Trimetazidine Pretreatment Inhibits Myocardial Apoptosis and Improves Cardiac Function in a Swine Model of Coronary Microembolization

• Published in: Cardiology Vol. 130; no. 2; pp. 130 - 136
• Main Authors: Liu, Yang-Chun, Li, Lang, Su, Qiang, Liu, Tao, Tang, Zhong-li
• Format: Journal Article
• Language: English
• Published: Basel, Switzerland S. Karger AG 01.01.2015
• Subjects: Animals; Apoptosis; Apoptosis - drug effects; Cardiology; Caspase 3 - metabolism; Caspase 9 - metabolism; Coronary Vessels; Disease Models, Animal; Drug therapy; Echocardiography; Embolism - drug therapy; Female; Heart Function Tests; Hogs; Male; Myocardial Infarction - drug therapy; Myocardial Infarction - pathology; Myocardium - pathology; Original Research; Swine; Trimetazidine - therapeutic use; Vasodilator Agents - therapeutic use; Caspase; Coronary microembolization; Trimetazidine; Apoptosis
• ISSN: 0008-6312; 1421-9751
• DOI: 10.1159/000369246

Objective: Trimetazidine (TMZ) is a well-known anti-ischemic agent; however, its efficacy and mechanism of cardioprotection on coronary microembolization (CME) are largely unknown.
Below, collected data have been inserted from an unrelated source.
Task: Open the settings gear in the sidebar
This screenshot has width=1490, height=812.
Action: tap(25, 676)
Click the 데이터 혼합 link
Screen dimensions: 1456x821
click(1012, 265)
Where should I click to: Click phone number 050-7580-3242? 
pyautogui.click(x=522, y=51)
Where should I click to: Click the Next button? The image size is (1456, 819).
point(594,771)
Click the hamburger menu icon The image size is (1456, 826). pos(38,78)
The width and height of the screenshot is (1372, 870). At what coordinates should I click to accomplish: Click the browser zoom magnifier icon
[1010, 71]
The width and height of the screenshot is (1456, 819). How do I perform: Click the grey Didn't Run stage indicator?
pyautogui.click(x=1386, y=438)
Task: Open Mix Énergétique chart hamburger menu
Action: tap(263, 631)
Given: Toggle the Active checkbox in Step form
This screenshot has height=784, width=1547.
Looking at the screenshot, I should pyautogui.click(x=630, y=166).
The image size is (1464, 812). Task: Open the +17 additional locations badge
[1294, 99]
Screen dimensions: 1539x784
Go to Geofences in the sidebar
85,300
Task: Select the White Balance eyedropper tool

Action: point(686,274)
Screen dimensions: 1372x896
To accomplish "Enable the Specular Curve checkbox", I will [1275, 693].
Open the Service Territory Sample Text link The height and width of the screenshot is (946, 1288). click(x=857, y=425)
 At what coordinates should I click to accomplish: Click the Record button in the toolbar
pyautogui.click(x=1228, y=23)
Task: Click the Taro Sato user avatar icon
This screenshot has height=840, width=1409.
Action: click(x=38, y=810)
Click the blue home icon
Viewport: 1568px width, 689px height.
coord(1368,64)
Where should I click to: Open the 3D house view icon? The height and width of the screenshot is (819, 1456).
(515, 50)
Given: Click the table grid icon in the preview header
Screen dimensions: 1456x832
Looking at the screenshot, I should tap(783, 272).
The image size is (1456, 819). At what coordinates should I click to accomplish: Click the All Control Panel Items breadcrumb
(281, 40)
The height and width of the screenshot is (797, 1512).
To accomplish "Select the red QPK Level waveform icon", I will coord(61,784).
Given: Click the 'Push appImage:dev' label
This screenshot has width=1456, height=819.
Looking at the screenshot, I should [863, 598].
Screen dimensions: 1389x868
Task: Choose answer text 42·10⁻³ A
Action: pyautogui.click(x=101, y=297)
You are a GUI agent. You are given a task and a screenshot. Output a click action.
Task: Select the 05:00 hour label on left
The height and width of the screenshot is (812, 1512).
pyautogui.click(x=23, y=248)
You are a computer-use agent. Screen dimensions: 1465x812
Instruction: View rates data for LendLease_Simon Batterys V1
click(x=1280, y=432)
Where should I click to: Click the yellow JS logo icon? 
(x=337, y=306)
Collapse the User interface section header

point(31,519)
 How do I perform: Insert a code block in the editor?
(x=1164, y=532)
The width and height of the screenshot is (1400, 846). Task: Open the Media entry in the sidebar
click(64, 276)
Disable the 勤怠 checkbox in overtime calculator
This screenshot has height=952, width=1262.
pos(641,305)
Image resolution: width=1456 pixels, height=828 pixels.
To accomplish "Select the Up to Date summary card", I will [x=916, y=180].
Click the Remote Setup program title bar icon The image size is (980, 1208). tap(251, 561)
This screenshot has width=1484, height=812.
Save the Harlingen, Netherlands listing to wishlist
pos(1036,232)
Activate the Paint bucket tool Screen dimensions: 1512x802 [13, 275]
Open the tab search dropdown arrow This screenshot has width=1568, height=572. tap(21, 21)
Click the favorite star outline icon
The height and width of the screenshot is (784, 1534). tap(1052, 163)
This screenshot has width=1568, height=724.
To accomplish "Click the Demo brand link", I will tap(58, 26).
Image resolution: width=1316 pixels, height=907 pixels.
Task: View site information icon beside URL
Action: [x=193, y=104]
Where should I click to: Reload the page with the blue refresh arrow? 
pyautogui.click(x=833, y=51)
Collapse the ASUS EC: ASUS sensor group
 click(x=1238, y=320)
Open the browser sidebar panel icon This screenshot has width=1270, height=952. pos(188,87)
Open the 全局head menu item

The present study was undertaken to determine whether TMZ pretreatment could attenuate myocardial apoptosis and improve cardiac function in a swine model of CME. Methods: Fifteen swine were randomly and equally divided into a sham-operated (control) group, CME group and CME plus TMZ (TMZ) group. CME was induced by injecting inert plastic microspheres (42 μm in diameter) into the left anterior descending artery. For the control group, the same dose of normal saline was substituted for the microspheres, and the TMZ group was pretreated with TMZ 30 min before microsphere injection. Cardiac function was assessed by echocardiography, myocardial apoptosis was detected by TUNEL staining, and the expression levels of cleaved caspase-9/3 were measured by Western blot 12 h after operation. Results: Compared to the control group, cardiac function in the CME group was significantly decreased (p < 0.05); however, TMZ pretreatment showed significantly improved cardiac function as compared to the CME group (p < 0.05). The myocardial apoptotic rate and the expression levels of cleaved caspase-9/3 increased remarkably in CME group as compared with the control group (p < 0.001). Again, TMZ pretreatment significantly reduced the apoptotic rate and also the expression levels of cleaved caspase-9/3 (p < 0.001). Conclusion: The present study demonstrated that TMZ pretreatment could significantly inhibit CME-induced myocardial apoptosis and improve cardiac function, and that the cardioprotective effect appeared to be mediated by the blockade of the mitochondrial apoptotic pathway. These results emphasize the importance of TMZ pretreatment in the therapy of CME-induced myocardial injury.